*** Opening Input for this task ***

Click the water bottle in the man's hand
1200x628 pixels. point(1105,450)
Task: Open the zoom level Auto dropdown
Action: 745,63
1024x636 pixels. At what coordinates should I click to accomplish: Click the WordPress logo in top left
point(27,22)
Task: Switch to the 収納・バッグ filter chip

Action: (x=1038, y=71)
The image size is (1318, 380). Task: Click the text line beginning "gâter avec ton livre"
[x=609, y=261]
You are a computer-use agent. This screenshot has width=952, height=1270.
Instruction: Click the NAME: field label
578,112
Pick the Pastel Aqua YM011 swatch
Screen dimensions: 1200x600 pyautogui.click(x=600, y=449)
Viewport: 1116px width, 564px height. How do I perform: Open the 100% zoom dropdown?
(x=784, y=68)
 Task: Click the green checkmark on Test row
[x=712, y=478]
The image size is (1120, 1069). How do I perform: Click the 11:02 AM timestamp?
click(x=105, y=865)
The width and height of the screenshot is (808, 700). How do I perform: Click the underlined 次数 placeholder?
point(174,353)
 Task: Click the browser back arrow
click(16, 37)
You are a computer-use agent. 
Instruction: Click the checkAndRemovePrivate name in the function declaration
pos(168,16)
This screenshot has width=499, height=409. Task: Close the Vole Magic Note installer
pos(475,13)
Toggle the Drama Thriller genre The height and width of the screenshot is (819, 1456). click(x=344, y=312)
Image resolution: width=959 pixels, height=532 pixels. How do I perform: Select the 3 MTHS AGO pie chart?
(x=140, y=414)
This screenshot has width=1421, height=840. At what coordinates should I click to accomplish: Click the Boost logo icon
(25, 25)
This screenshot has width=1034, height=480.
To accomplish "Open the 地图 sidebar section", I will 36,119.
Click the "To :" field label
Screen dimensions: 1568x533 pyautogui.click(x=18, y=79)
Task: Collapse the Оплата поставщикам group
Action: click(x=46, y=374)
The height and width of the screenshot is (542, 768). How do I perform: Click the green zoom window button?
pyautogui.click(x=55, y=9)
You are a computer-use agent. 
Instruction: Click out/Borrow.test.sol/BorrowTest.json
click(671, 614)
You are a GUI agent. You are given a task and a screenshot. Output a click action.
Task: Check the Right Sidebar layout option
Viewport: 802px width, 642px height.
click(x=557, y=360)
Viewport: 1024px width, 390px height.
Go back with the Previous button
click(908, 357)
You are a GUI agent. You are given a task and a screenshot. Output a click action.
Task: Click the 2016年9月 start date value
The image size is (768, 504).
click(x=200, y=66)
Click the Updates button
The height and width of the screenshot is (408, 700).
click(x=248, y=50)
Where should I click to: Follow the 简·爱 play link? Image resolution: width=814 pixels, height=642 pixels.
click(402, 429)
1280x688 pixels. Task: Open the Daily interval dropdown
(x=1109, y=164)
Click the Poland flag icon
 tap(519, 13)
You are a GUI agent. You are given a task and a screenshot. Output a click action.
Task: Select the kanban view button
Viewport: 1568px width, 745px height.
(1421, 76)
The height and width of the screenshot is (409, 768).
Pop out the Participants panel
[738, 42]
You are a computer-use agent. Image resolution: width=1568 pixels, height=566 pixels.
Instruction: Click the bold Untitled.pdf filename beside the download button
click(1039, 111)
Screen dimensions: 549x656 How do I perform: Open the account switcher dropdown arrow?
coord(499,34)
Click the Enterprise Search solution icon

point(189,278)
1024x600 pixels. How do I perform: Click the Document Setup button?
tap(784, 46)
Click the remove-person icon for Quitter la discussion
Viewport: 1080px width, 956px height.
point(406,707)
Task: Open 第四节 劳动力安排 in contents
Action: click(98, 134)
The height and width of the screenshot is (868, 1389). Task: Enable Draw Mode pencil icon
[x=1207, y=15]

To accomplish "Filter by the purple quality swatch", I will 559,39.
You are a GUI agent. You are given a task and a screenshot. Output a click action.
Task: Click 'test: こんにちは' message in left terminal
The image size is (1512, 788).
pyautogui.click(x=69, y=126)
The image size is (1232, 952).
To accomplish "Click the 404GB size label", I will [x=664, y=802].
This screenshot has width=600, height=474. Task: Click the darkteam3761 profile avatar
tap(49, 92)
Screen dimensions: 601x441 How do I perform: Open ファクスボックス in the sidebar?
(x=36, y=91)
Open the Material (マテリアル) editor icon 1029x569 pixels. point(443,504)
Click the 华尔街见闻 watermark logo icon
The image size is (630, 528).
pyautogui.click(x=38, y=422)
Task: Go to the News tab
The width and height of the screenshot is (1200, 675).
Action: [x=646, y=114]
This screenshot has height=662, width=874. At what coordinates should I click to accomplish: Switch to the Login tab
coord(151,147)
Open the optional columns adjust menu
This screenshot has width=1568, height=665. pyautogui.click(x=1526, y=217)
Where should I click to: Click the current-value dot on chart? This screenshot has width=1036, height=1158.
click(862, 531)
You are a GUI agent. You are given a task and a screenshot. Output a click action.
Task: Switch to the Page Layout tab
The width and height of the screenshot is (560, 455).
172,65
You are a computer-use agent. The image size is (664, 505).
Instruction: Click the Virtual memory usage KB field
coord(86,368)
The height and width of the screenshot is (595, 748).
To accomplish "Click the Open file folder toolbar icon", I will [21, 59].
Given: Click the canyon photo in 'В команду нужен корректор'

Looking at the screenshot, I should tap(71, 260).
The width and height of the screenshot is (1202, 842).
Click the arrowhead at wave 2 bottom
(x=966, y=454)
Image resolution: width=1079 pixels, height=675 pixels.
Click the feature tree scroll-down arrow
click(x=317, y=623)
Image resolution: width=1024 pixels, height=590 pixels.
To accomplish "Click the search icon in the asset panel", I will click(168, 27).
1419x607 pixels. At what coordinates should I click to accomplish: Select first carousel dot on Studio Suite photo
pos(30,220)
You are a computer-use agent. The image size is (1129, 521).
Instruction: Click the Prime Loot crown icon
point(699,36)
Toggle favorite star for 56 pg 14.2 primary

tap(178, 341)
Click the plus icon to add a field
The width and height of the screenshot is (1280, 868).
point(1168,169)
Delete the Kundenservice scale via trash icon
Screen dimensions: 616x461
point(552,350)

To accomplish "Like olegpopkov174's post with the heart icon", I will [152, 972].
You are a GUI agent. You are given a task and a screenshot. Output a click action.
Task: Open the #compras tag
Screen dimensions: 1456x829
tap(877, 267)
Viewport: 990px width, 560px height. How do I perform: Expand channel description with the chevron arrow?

*** Closing Input for this task ***

» **What you need to do**
Tell how many lines above contain the word "will". Give the number alone.

» **Answer to the problem**
6